TASKS TO COMPLETE:
#1 Please list every famous person the passage on drink names as a victim of alcohol.
#2 Carry on writing the passage on drink from its final sentence.

SELECTED TEXT:
It is useless to plead ignorance of the effects. The working of poison is sure as the day of judgment: the science of chemistry is unalterable. The wise man saw the poison in the wine that was red; knew that the color in the cup did not destroy its venom; understood the rank deception in its moving itself aright. Notwithstanding all its beautiful color and motion, the wise man had discovered the results : "At the last it biteth like a serpent, and stingeth like an adder."

The deadly evil makes no selection of its victims; it is as harmful to the monarch on the throne as to the most ignorant slave in the cabin. Outward environment makes no difference in the working of the poison upon the vitals. The sure chemical process craves its destructive fuel. The inflamed system burns in irrepressible appetite for the cause of its ruin. The disease that knows no moderation in its increase allows no moderate appetite. A saloonist of thirty years' business, upon being asked why

he never used intoxicants, replied in the frankness of his nature: "I have been in this business for thirty years, and have never yet seen the man who was strong enough to resist its power." Alexander conquered the world, and alcohol conquered him. Scotland gave its homage to Burns, yet the gifted genius went down in the ruin of the terrible curse. In more ways than one the great Mozart composed his own requiem, hastening the fateful day, finishing the pathetic music just before death came, until, borne to the burial place in a blinding storm of snow, his body found a pauper's grave. Genius eclipsed by the unerring law ! "Poor Goldsmith" was a wreck of one to whom God had given consummate abilities.

No sermon can equal the example of a single human life going down its steep course, yet the frequent examples of such slow suicides do not warn men as they should. It seems human nature to defy danger. Men like to walk where the deep chasm by their feet makes the head dizzy. They face dangers for the pleasure in such bold defiance. The curse makes one resemble him "that lieth down in the midst of the sea, or as he that lieth upon the top of a mast." Strange that the sight of such imbruted men has no greater effect! It might be presumed that one drunkard would serve as a warning against the vice in every community; yet the multiplied warnings pass unheeded. The maudlin language raises a laugh at its silliness. The stumbling gait declares the last visible vestige of reason gone; the bleared eye betokens the departure of intelligence; the form is that of a wreck. Disgusting as is such a sight, because the image of God is sunk so low, yet the lesson is untaught upon the

many.

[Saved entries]

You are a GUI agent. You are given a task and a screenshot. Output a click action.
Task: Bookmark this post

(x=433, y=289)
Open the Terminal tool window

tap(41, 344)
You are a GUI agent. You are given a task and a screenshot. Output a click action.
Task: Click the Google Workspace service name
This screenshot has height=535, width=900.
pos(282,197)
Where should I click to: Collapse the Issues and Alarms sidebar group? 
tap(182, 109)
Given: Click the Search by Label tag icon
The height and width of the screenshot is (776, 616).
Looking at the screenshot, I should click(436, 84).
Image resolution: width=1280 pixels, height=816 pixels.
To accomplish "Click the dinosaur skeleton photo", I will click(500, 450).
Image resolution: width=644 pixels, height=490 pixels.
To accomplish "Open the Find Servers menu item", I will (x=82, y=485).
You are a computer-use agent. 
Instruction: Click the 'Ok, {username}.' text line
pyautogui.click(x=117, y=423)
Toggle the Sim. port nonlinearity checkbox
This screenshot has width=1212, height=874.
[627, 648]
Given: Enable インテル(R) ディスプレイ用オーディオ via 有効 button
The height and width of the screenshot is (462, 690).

ANSWERS TO EACH TASK:
#1 Alexander, Burns, Mozart, Goldsmith

#2
Intemperance, as implied in the text, indicates the tendency of human nature. Why will men enter upon paths of ruin? The doctrine of depravity needs no dem

onstration as a fact. The biblical teachings are wrought out in everyday life and conduct. There is no book so exalts man as does the Bible. It gives him the authority over all created things. It declares him made in the image of God. Yet even such a heritage has not kept him from becoming prodigal of his gifts. The sad undertone through every book of Scripture is of sin. It blurs the peace and life of Eden; it builds high its tower of Babel; it turns away the chosen people from their trust in God; it kills the prophets; it crucifies Christ; it opposes the work of the apostles and servants of Christ. From the first page to the last, the history of the race is the history of sin in its inevitable conflict with righteousness. What is true in general history is true of the individual, except as divine grace intervenes. We notice the tendency under the sin of intemperance.

I. The moral degradation. There seems almost an impossibility in the suggestion of any sane man's deliberately dethroning his reason, yet this is what uncounted multitudes are doing. Brilliant intellects have succumbed to the power of poison until their actions are those of babbling idiots, "uttering perverse things." A Christian civilization shrinks from the horrors of the opium habit; hears with dismay the recital of the effects of the terrible master; gazes with pity upon the victim whose will seems broken beyond power of recall; and yet the drink habit is equally debasing. The wise man pictures the scene as when one "lieth down in the midst of the sea, or as he that lieth upon the top of a mast."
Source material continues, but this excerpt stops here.